**Your objective:** Arrange the lines of the material from the line containing "Point to the red word handheld" through the line containing "[x=542, y=157]" into a numbered list, leaving out any blank lines.
# START OF Task material
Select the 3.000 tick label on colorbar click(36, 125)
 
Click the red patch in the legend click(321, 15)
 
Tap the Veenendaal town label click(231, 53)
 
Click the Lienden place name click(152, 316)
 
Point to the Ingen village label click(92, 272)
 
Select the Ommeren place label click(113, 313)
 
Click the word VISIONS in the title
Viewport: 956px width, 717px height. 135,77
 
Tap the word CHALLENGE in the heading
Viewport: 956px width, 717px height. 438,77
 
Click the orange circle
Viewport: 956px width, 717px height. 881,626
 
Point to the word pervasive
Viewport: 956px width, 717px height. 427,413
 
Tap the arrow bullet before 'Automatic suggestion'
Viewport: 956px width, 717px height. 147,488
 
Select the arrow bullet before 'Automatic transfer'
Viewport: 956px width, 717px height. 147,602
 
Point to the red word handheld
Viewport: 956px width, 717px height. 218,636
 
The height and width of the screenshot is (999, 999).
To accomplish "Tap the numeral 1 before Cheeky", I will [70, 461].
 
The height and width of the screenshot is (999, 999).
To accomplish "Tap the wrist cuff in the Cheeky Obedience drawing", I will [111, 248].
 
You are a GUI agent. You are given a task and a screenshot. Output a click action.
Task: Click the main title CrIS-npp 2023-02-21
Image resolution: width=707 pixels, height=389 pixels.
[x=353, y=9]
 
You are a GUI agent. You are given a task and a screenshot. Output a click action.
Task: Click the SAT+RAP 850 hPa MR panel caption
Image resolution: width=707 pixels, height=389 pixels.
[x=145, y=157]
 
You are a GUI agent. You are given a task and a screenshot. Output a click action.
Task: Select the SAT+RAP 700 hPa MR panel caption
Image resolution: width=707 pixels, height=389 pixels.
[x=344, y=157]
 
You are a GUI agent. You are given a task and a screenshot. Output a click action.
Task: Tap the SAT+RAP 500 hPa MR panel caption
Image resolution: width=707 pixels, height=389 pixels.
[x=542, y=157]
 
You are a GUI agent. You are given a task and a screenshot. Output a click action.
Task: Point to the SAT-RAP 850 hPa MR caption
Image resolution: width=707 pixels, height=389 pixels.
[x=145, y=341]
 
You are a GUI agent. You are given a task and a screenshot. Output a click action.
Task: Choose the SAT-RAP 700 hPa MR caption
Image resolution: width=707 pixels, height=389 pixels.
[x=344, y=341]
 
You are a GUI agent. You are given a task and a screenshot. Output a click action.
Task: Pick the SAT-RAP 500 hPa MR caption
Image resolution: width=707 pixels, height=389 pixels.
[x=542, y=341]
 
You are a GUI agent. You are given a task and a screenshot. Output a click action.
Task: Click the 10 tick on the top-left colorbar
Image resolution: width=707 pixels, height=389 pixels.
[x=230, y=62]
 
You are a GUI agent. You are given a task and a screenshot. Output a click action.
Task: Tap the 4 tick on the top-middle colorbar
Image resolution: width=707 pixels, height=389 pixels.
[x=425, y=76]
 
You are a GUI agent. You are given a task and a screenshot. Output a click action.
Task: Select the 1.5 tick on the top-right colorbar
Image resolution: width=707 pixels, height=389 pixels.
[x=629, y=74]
# END OF Task material
**Task answer:**
1. Point to the red word handheld
2. Viewport: 956px width, 717px height. 218,636
3. The height and width of the screenshot is (999, 999).
4. To accomplish "Tap the numeral 1 before Cheeky", I will [70, 461].
5. The height and width of the screenshot is (999, 999).
6. To accomplish "Tap the wrist cuff in the Cheeky Obedience drawing", I will [111, 248].
7. You are a GUI agent. You are given a task and a screenshot. Output a click action.
8. Task: Click the main title CrIS-npp 2023-02-21
9. Image resolution: width=707 pixels, height=389 pixels.
10. [x=353, y=9]
11. You are a GUI agent. You are given a task and a screenshot. Output a click action.
12. Task: Click the SAT+RAP 850 hPa MR panel caption
13. Image resolution: width=707 pixels, height=389 pixels.
14. [x=145, y=157]
15. You are a GUI agent. You are given a task and a screenshot. Output a click action.
16. Task: Select the SAT+RAP 700 hPa MR panel caption
17. Image resolution: width=707 pixels, height=389 pixels.
18. [x=344, y=157]
19. You are a GUI agent. You are given a task and a screenshot. Output a click action.
20. Task: Tap the SAT+RAP 500 hPa MR panel caption
21. Image resolution: width=707 pixels, height=389 pixels.
22. [x=542, y=157]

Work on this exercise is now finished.